De Onderzoekscommissie seksuele intimidatie en misbruik in de sport heeft vanmorgen bekendgemaakt dat zeker 12 procent van de sporters op jonge leeftijd in aanraking is geweest met seksuele intimidatie. In 75 procent van de gevallen gaat het om een kind van jonger dan zestien jaar. En in ruim 40 procent van de gevallen wijzen de vingers naar een medesporter als dader. De commissie wil dat ouders beter letten op het gedrag van hun sportende kind. Het advies: luister niet alleen, maar versta het ook. Dat meldt RTL Nieuws.

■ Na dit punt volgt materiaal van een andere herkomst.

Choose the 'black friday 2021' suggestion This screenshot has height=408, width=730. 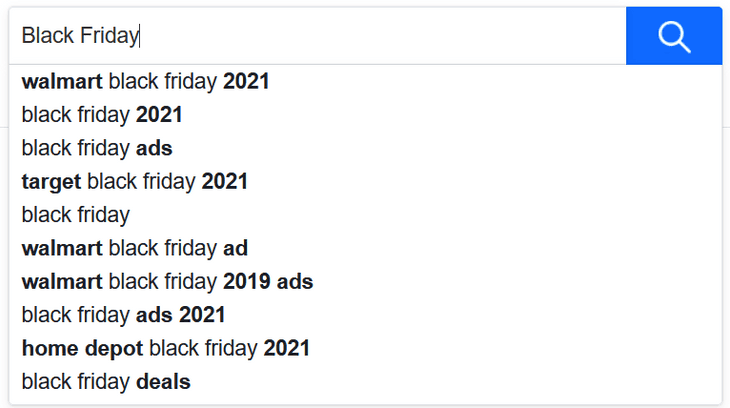click(102, 115)
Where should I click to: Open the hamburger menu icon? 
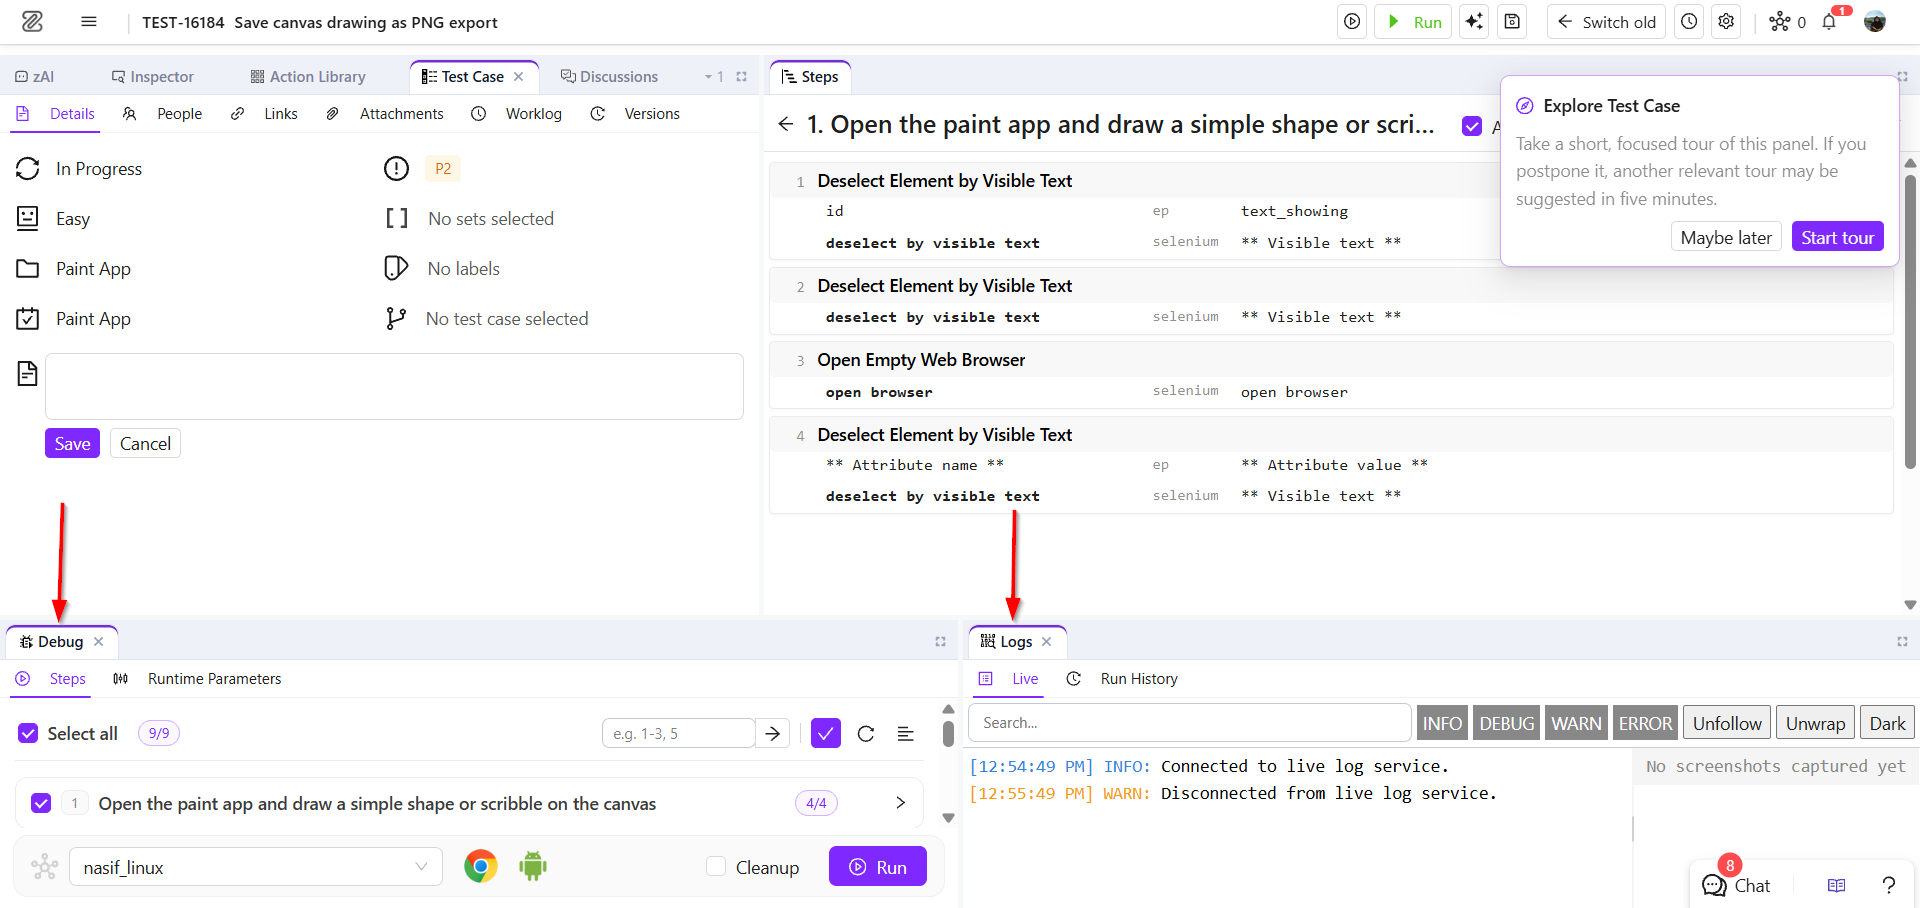point(89,22)
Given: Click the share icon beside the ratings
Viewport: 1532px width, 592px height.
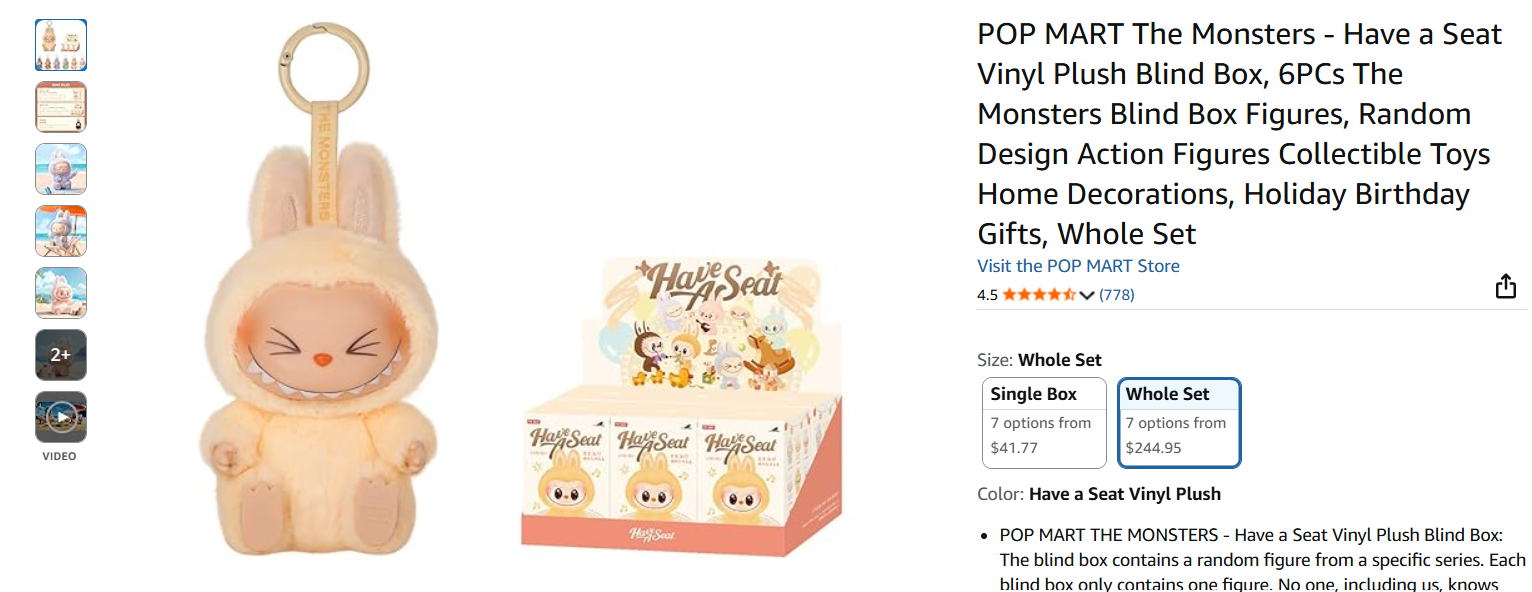Looking at the screenshot, I should pyautogui.click(x=1505, y=288).
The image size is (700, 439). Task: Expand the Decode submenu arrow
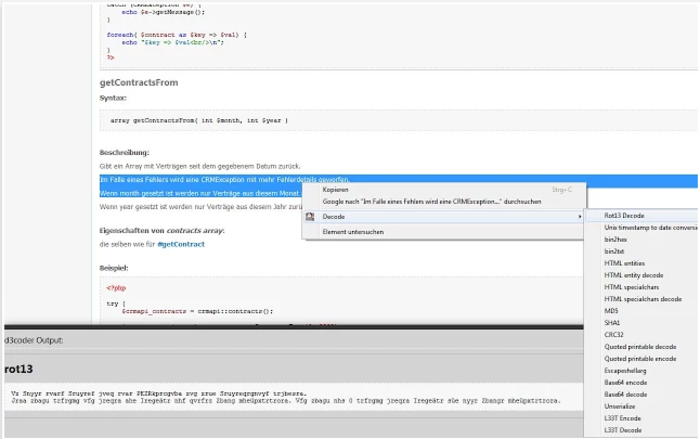pos(580,216)
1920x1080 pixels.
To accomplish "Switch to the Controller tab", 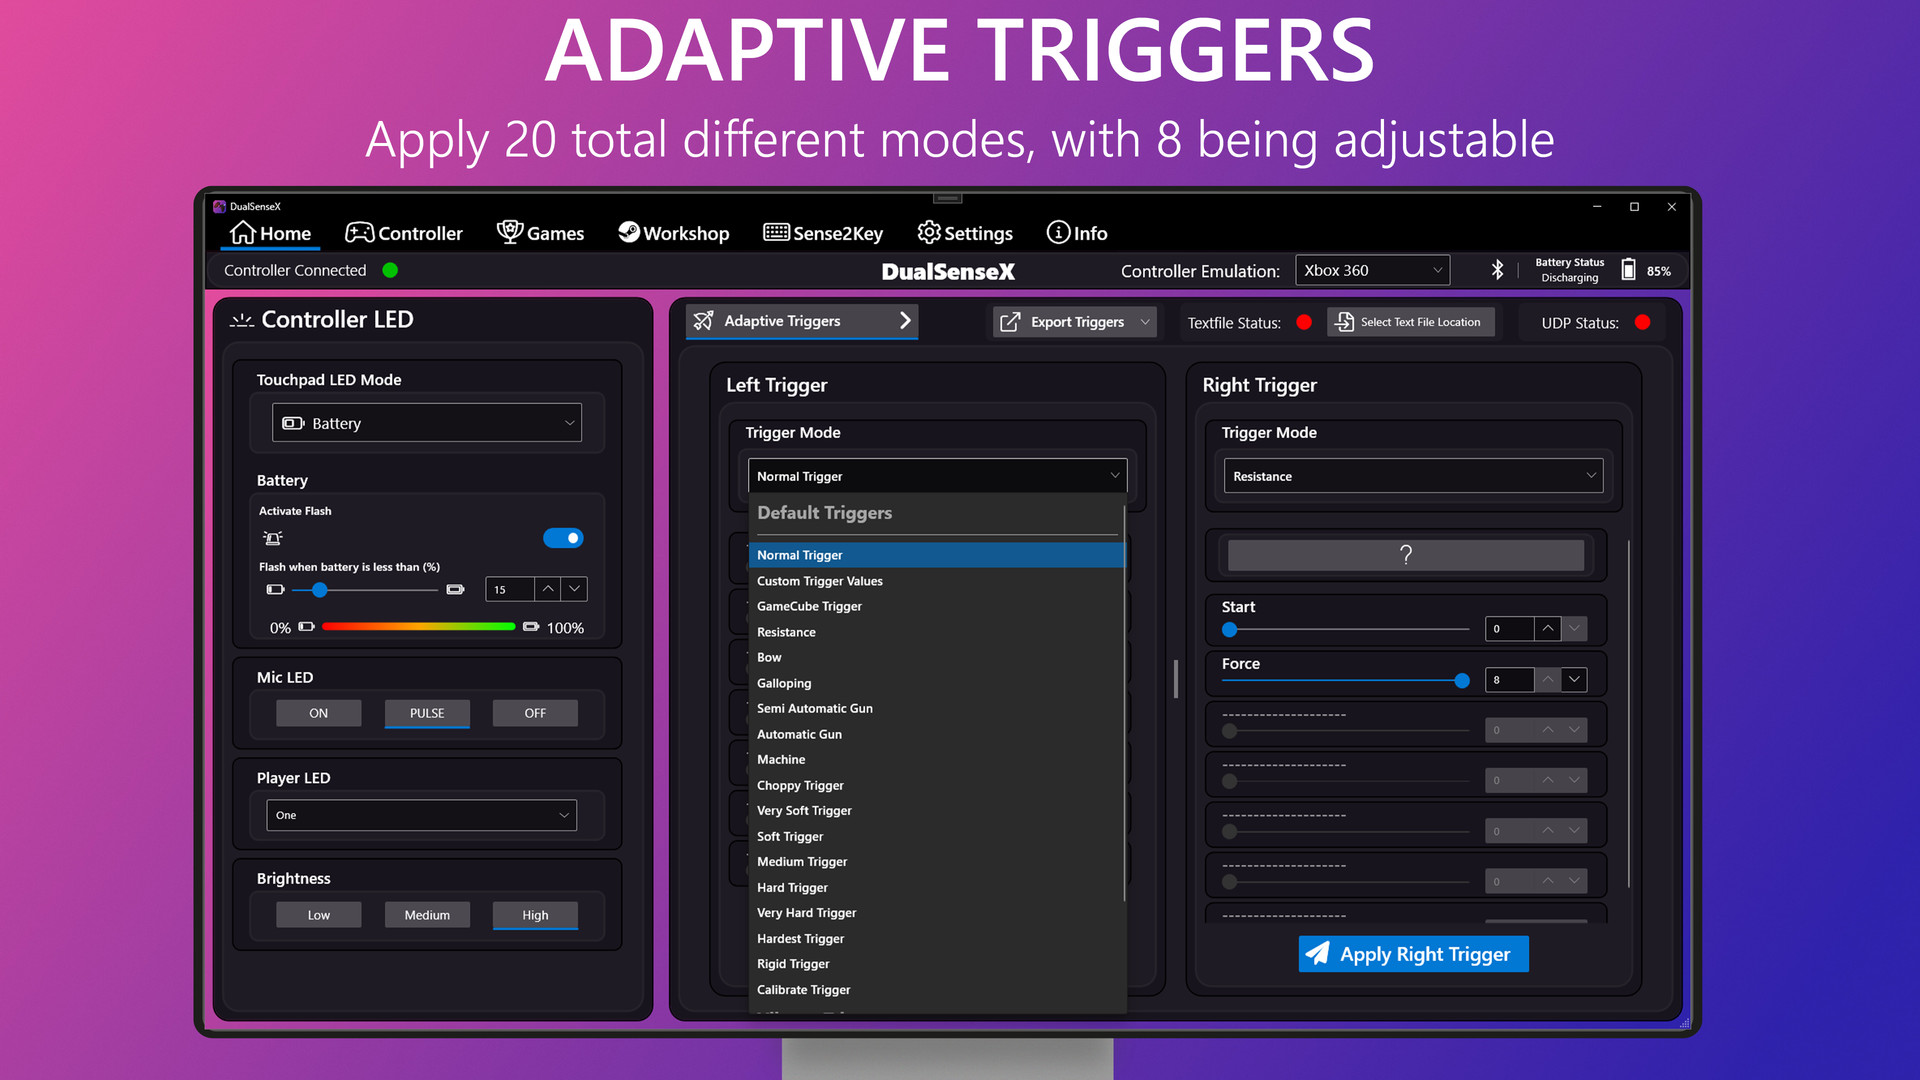I will pyautogui.click(x=404, y=233).
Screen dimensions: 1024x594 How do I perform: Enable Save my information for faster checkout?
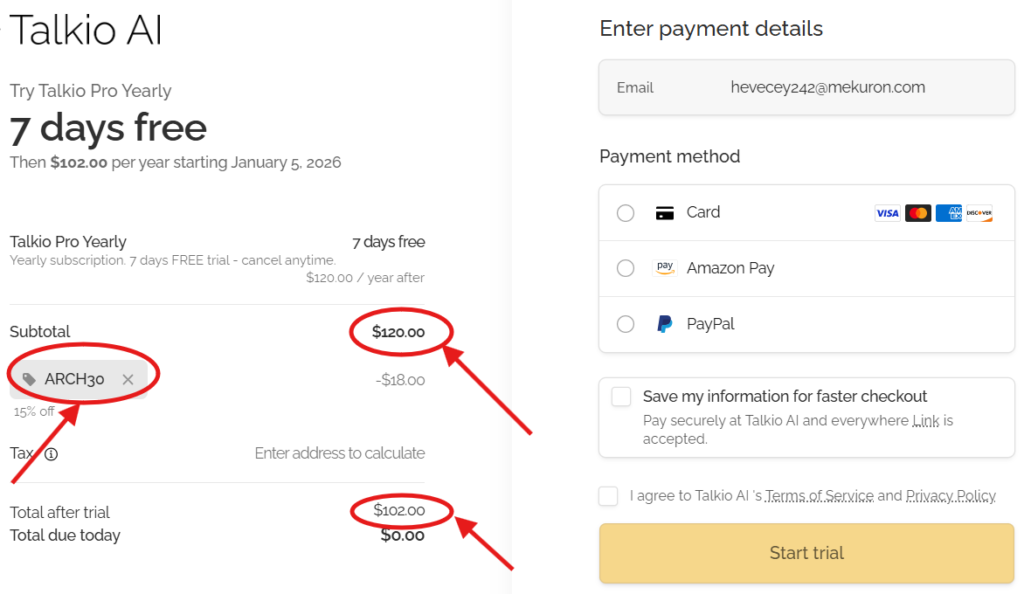coord(621,397)
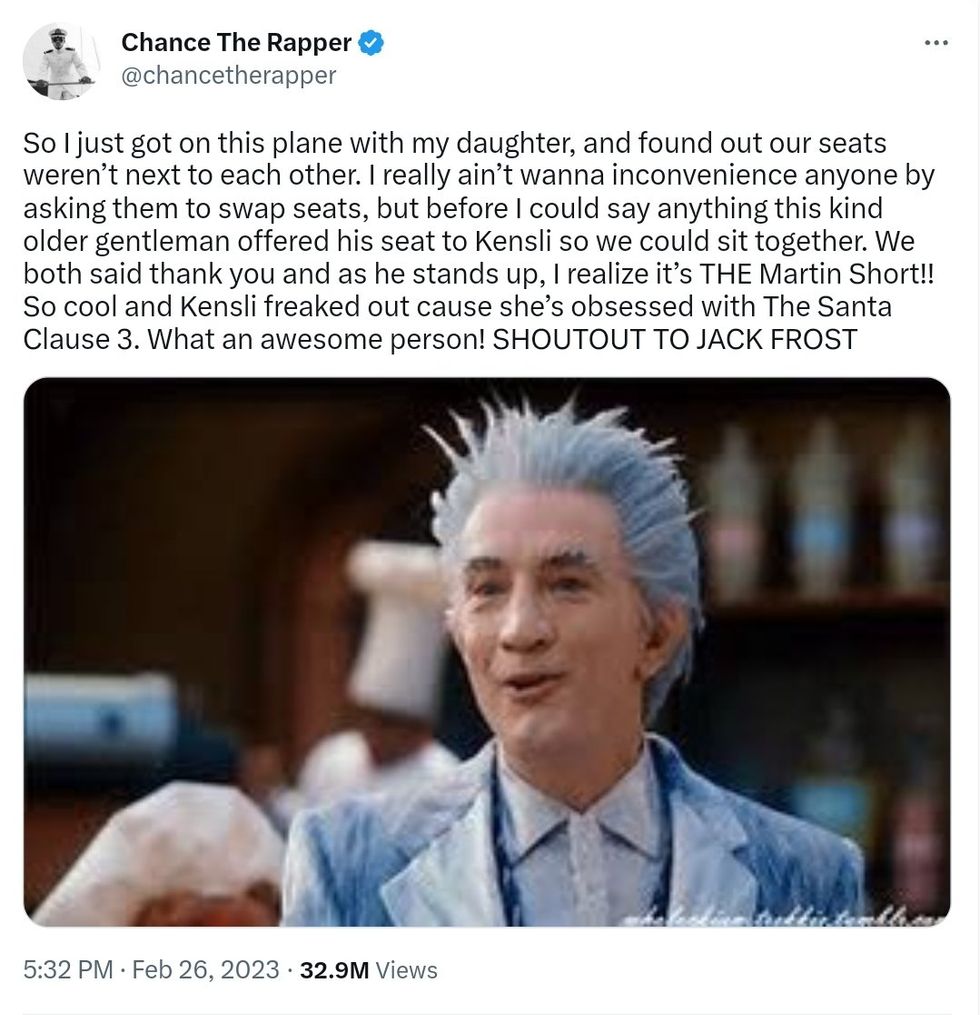Click the 32.9M view count
980x1015 pixels.
click(x=334, y=970)
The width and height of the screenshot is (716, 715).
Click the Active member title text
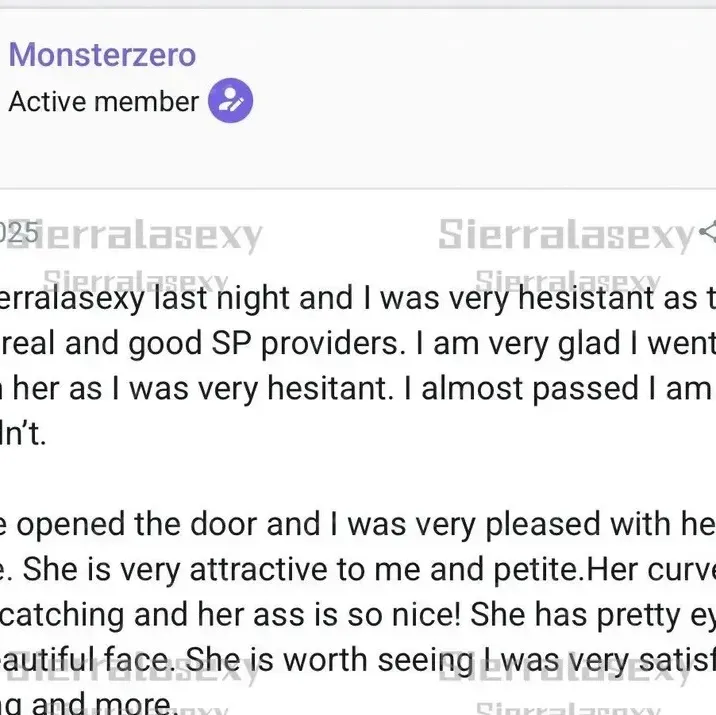tap(104, 101)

Uit onderzoek van de commissie blijkt namelijk dat jonge slachtoffers van seksueel grensoverschrijdend gedrag indirect aandacht vragen van hun ouders. Een teken aan de wand kan bijvoorbeeld zijn dat een kind zegt dat hij of zij geen zin meer heeft om die sport te beoefenen, of dat hij de trainer niet leuk vindt.
Dergelijke signalen worden door ouders wel opgepikt, maar niet serieus genomen. Ze doen er vaak niks mee en gaan er veelal vanuit dat hun kind ‘gewoon’ zeurt. Ouders die doorhebben dat hun kind seksueel is misbruikt, worden niet geloofd door de vereniging óf door andere ouders en teamgenoten. Eén ouder liet aan de commissie weten: “Het ongeloof van andere ouders en van het team is het ergste. En als de politie dan ook nog tenminste twaalf weken nodig heeft, leef je dus twaalf weken in onmin met je directe sportvrienden.”
Ouders doen er goed aan om goed te luisteren naar hun kind en vooral hun woorden te verstaan. Het kan natuurlijk zijn dat een kind écht geen zin heeft om te sporten, maar er kan ook meer aan de hand zijn. Vertrouwen in mensen is goed, maar blind vertrouwen kan heel gevaarlijk zijn. Overigens is het niet alleen aan de ouders om seksueel misbruik in de sportwereld te voorkomen. Ook sportverenigingen zelf en de overheid kunnen hun steentje bijdragen.